Em sessão plenária extraordinária no Tribunal Regional do Trabalho da 10ª Região (Distrito Federal e Territórios], nesta terça-feira (23), o juiz recebeu nove votos pela punição mais grave e cinco votos pela disponibilidade por dois anos. O Ministério Público havia proposto censura, uma pena mais branda.
O relator do processo administrativo disciplinar, desembargador Mário Caron, afastou a ideia de “equívoco”. Disse que Carvalho cometeu “um ato ilícito”. “Usou ferramenta da magistratura em causa própria, para satisfação pessoal” [o bloqueio pelo BacenJud, feito sem autorização, em outra vara].
Sobre a alegação de arrependimento, Caron disse que o magistrado “viu o seu erro, mas não se propôs a fazer o cancelamento da ordem ilícita”. “O arrependimento parece que surgiu depois da descoberta [do bloqueio indevido]. Ele tinha conhecimento do motivo que o levou a fazer isso. É um absurdo.”
O relator votou pela disponibilidade. A divergência na dosimetria da pena foi aberta pelo desembargador João Amílcar Pavan.
O desembargador Pedro Foltran disse que o juiz agiu como uma espécie de receptador ao comprar pela internet um produto pela metade do preço [R$ 1.500 por uma cervejeira que custaria R$ 3.000], sabendo que esses preços não existem na realidade de um mercado seguro.
Defesa vê pena desproporcional
O advogado Antonio Alberto do Vale Cerqueira disse ao Blog que “a defesa respeita a posição do tribunal, mas vai recorrer”. Segundo ele, “a pena capital foi desproporcional”.

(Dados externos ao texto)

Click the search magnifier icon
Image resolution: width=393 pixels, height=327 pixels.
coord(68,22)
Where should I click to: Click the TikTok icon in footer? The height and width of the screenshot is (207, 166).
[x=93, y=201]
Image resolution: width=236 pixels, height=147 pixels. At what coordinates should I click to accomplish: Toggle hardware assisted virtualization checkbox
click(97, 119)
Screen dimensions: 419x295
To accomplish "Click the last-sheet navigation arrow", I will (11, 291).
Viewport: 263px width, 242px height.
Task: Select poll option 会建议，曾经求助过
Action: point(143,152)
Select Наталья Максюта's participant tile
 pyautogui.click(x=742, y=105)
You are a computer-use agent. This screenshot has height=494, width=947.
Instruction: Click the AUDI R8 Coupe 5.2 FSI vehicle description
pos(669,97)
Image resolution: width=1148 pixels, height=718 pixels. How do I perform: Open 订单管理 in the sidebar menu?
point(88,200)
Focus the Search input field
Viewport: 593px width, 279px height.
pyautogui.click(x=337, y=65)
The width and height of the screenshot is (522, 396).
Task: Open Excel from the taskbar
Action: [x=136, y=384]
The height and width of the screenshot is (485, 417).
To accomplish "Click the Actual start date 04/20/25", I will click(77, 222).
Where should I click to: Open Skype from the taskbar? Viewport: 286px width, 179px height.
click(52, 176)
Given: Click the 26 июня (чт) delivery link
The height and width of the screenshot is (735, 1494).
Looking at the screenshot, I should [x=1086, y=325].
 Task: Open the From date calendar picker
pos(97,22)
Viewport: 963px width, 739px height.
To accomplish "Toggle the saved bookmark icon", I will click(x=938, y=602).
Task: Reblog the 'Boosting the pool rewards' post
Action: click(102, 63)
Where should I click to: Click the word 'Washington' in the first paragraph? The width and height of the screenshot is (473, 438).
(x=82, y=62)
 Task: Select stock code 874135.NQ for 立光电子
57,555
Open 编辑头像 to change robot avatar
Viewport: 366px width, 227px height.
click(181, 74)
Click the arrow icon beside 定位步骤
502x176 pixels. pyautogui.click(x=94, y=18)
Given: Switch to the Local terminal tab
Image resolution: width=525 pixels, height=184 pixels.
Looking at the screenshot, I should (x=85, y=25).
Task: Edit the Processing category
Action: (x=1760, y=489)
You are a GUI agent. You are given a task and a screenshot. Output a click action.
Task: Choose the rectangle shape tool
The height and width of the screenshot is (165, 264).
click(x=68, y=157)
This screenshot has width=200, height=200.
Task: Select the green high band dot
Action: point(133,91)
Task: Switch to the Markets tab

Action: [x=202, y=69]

“Os desembargadores que votaram contra a aposentadoria compulsória revelaram uma dosimetria mais justa, mais correta. O relator reconheceu a gravidade do fato, mas votou pela disponibilidade”, afirmou Cerqueira.
Na sustentação oral, o advogado disse que a defesa construiu um bloco de testemunhas, todos juízes do Trabalho, que definiram Carvalho como um magistrado “sereno, calmo estudioso, preocupado com causas sociais e sem processos no tribunal”.
Disse que juntou aos autos a ficha criminal do jovem Gabriel [quem praticou o golpe virtual]. Segundo o advogado, ele responde, entre outros crimes, por tentativa de homicídio de policiais, tráfico de drogas, roubo e organização criminosa.
Reafirmou que o juiz consultara uma delegada, especializada em crimes cibernéticos, de quem ouviu, em síntese, “que 99% dos crimes desse perfil não são solucionados”.
Segundo o defensor, quando o juiz fez o pedido de bloqueio, “estava sob forte pressão psicológica”, pois sabia que seus dados continuariam à disposição dos criminosos. “O magistrado nunca abusou de autoridade, não agiu para receber uma vantagem indevida”.
O valor da ordem foi de R$ 1.500,00. O valor do bloqueio, imediatamente liberado, foi de R$ 10,00.
Na defesa prévia, o juiz não negou o bloqueio. Alegou que agiu em legítima defesa.
Em setembro de 2020, quando o TRT-10 decidiu instaurar o processo disciplinar, o corregedor Alexandre Nery de Oliveira disse que o magistrado tentou “fazer justiça com as próprias mãos”. Segundo Oliveira, o estelionatário “não era parte em qualquer processo na Justiça do Trabalho”.
O desembargador Grijalbo Coutinho afirmou que o juiz deu “uma carteirada institucional”. O desembargador Ricardo Machado viu “uso pessoal do BacenJud e burla do sistema”, com “nítido constrangimento ao perseguido” [Gabriel].